El efecto más inmediato de todo ello será el incremento de la presencia de EE. UU. en el mercado del gas europeo, a pesar de que los precios de su GNL son mucho más elevados que los del gas ruso, con lo que los hechos acabarán por dar la razón a aquellos que han argumentado que al conflicto en Ucrania subyace, también, la aspiración estadounidense de robarle el cliente Europa a Rusia.
La reacción de Rusia está siendo, por su parte, la de reforzar su giro hacia los clientes en el continente asiático, con muchos de los cuales está firmando acuerdos importantes y de largo plazo para el suministro y para la exportación no sólo de su gas, sino, de muchas de sus otras materias primas.
Para ello, Rusia está construyendo nuevos gasoductos dirigidos hacia China, hacia India o hacia Pakistán y está incrementando su producción de GNL en sus instalaciones en el Mar Ártico o en la de procesamiento y de licuefacción de gas integradas en Ust-Luga, un puerto meridional en el Mar Báltico, en la región noroccidental de Leningrado.
La pregunta de si a Rusia le interesa dejar de distribuir gas a Europa -cuya respuesta es, por cierto, negativa- está mal formulada porque la cuestión que habría que plantearse, en este momento, es si los dirigentes europeos quieren seguir siendo surtidos por el gas ruso.
En Europa, Rusia está suministrando gas a Transnistria, a través del gasoducto que circula por Ucrania, a Serbia, a través de los gasoductos de los Balcanes, conectados al TurkStream, y le ha ofrecido a Turquía que su país se convierta en un centro de reparto de gas ruso para Europa.
Asimismo, Rusia ha anunciado que existe todavía, después del sabotaje, una línea del NS que podría ser utilizada y que está dispuesta a reparar el resto de la infraestructura.
Sin embargo, investigaciones internacionales se están desarrollando para averiguar quién es el responsable del sabotaje del NS sin involucrar a su propietario legítimo, es decir, Gazprom.
Si el objetivo exclusivo de estas indagaciones es concluirlas con la culpabilización de Rusia como responsable de la ejecución de este acto de terrorismo internacional, a pesar de que todas las evidencias circunstanciales y el beneficiario del mismo -en este caso, la pregunta qui prodest, para establecer el motivo del responsable de un crimen, es retórica- señalan en una sola dirección, al otro lado del Océano Atlántico, es difícil imaginar que Rusia quiera correr con los gastos de la reparación del NS y no debería sorprender que Rusia perdiera definitivamente el interés de seguir suministrando gas a unos clientes hacia los que su confianza se habría quebrado completamente.

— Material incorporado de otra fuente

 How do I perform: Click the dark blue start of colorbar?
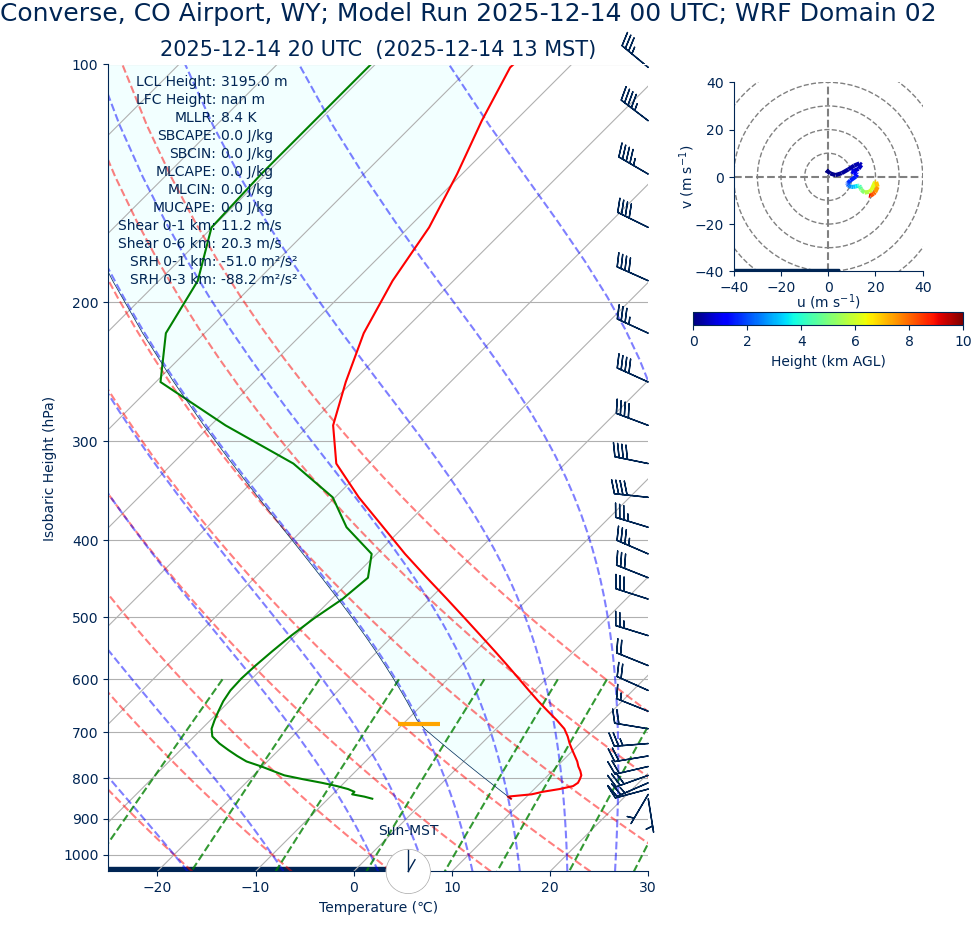pos(699,319)
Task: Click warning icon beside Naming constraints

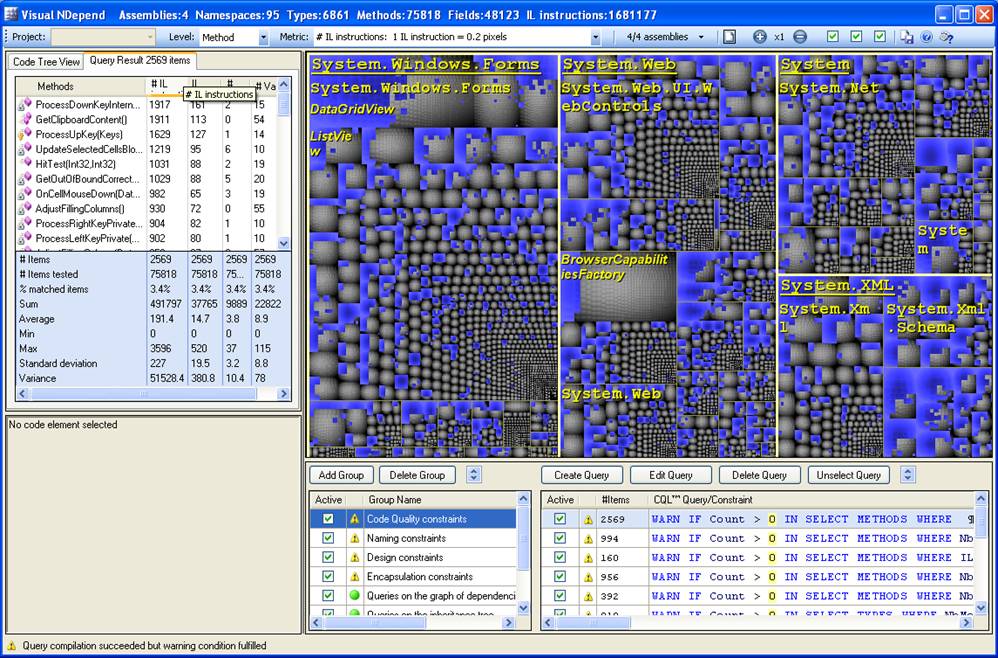Action: coord(354,538)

El invierno de 2023-2024 será el más duro para Europa porque su problema no serán los volúmenes de gas que necesitará, sino, el precio al que se los ofrecerán.
Imaginar que Europa tenga que, en consecuencia, desmantelar su capacidad industrial a lo largo y ancho del continente produce escalofríos.
El desastre industrial para Europa podría ser de dimensiones bíblicas.